Il vescovo Ivo Muser nella sua lettera di Ferragosto (“In anima e corpo”) prende nuovamente posizione a favore della vaccinazione, che fino ad ora si è dimostrata l’unico modo efficace – oltre alle misure di protezione e distanziamento – per combattere il coronavirus o per ridurne drasticamente le conseguenze.
La lettera è dedicata alla “corporeità” che “è molto più che fisicità”.
Essa è “il corpo-vissuto, è la nostra vita nello spazio e nel tempo, la nostra sessualità, il nostro volto, la stretta di mano, il sorriso e il pianto, le nostre esperienze, gli atteggiamenti e le relazioni, il nostro agire, il nostro evolverci e la nostra inevitabile fine”. Non c’è dubbio che la pandemia ha messo a dura prova il nostro corpo e la nostra psiche.
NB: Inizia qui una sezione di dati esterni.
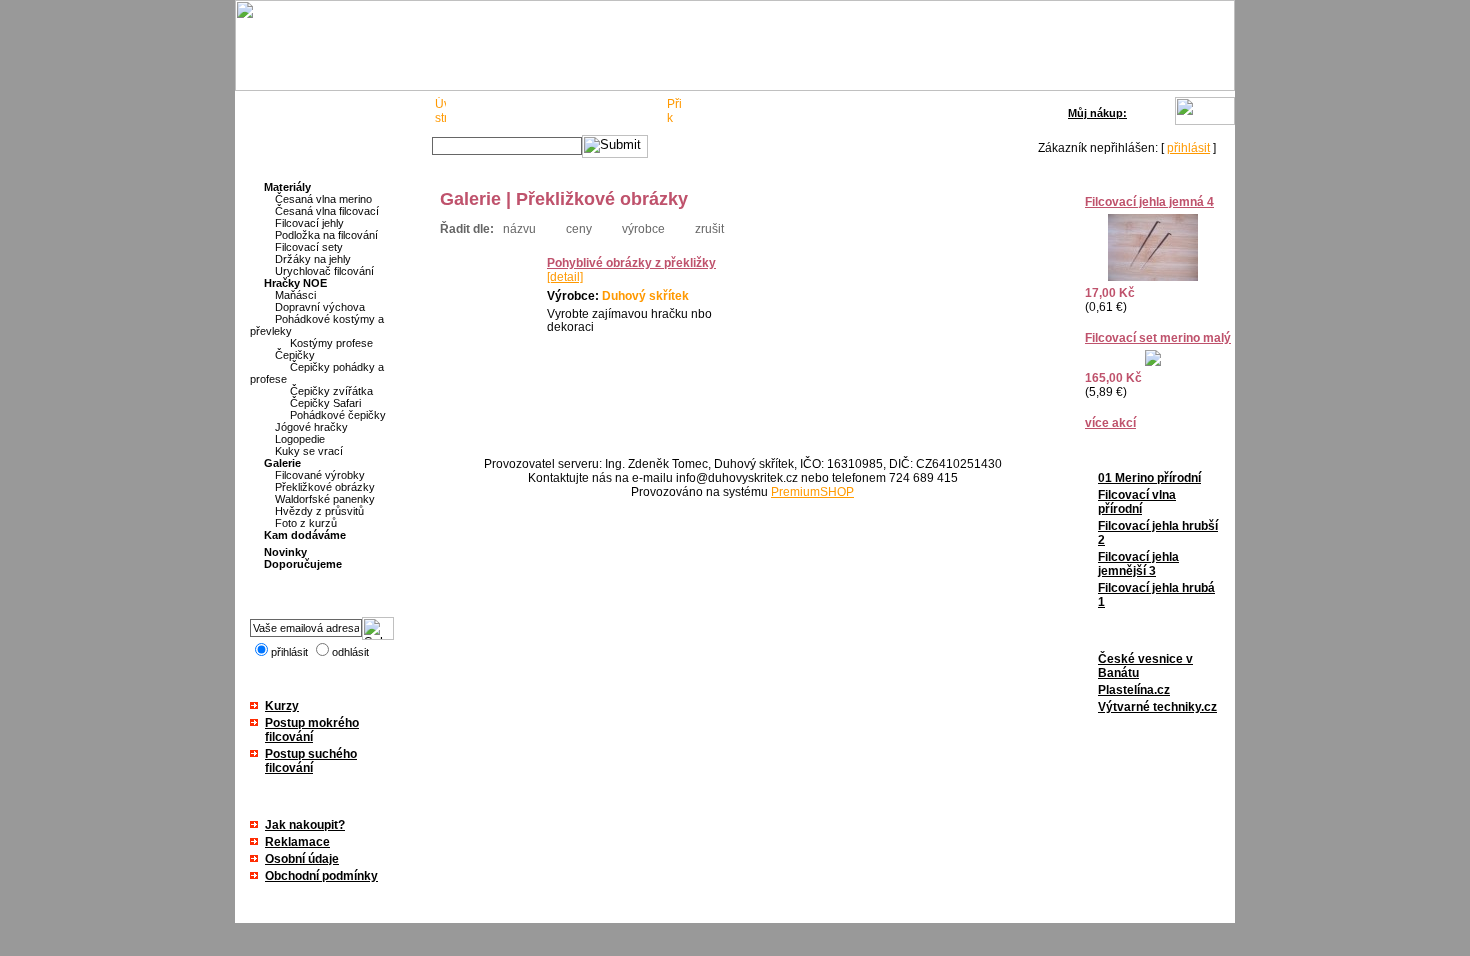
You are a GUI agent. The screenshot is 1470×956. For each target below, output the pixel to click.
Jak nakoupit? (305, 825)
Il vescovo, come aveva fatto anche papa Francesco (“Io credo che eticamente tutti debbano prendere il vaccino, è un’opzione etica, perché tu ti giochi la salute, la vita, ma ti giochi anche la vita di altri”), si inserisce in modo indiretto ma deciso nella querelle sulla vaccinazione. “Il Covid”, scrive, “è ancora un tema molto presente, in quanto strettamente legato alla salute, un ambito che riguarda l’intera società e quindi di carattere prioritario”.
Ed ecco: “Senza dubbio la protezione della salute fisica, anche attraverso una vaccinazione, è necessaria, buona e importante – e anche espressione di responsabilità, solidarietà e rispetto”.
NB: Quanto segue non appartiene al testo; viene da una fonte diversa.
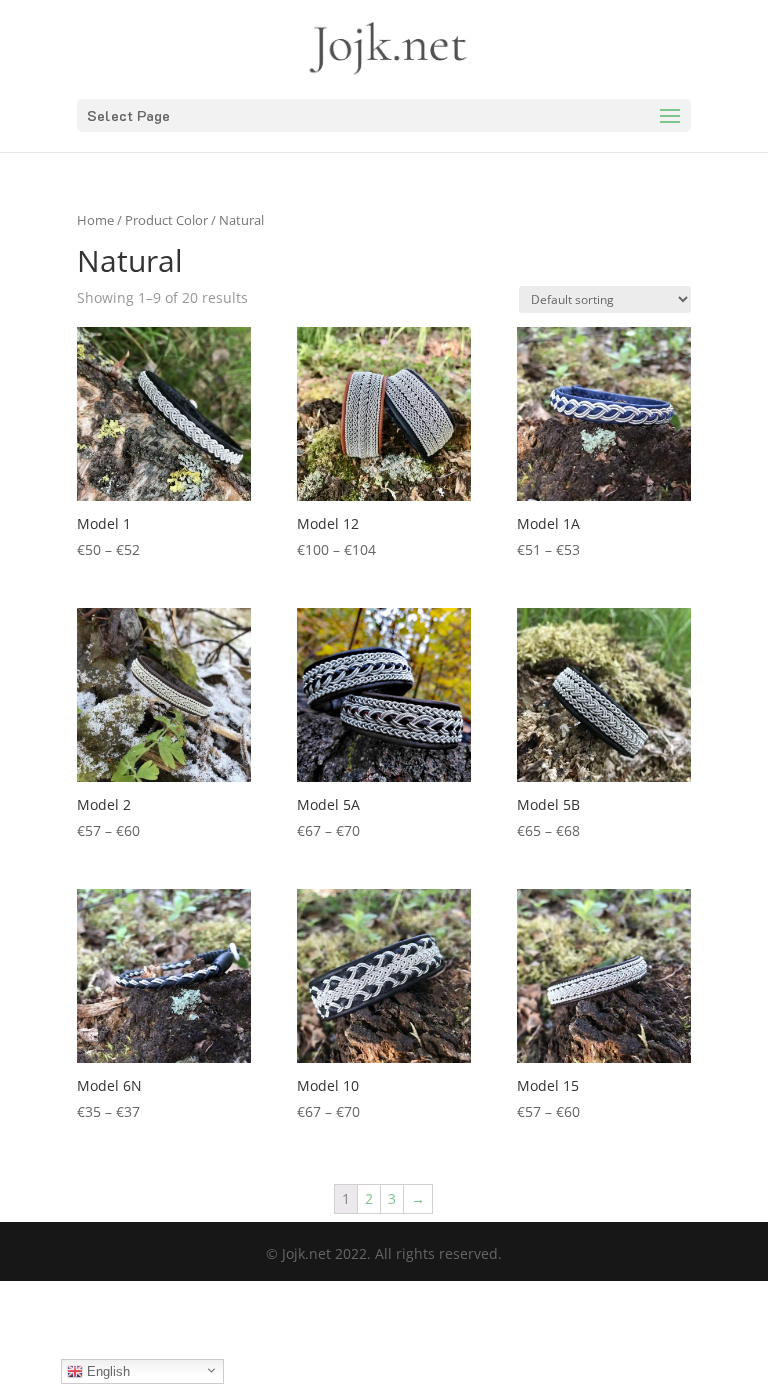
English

Vero anche che il virus ci mette “di fronte a una verità che la nostra società trova particolarmente difficile da accettare: la vita umana è e rimane vulnerabile, in pericolo, fragile e mortale – prima e dopo la pandemia”.
Riconoscere i propri limiti, i limiti della vita e della natura umana è una sorta di vaccinazione per la nostra anima e sarebbe un buon antidoto a certi atteggiamenti fanatici e negazionisti.
“Quando ricominceremo a capire che l’essere è più importante di ogni avere e di ogni cupidigia, ci avvicineremo al dono e al mistero della vita”.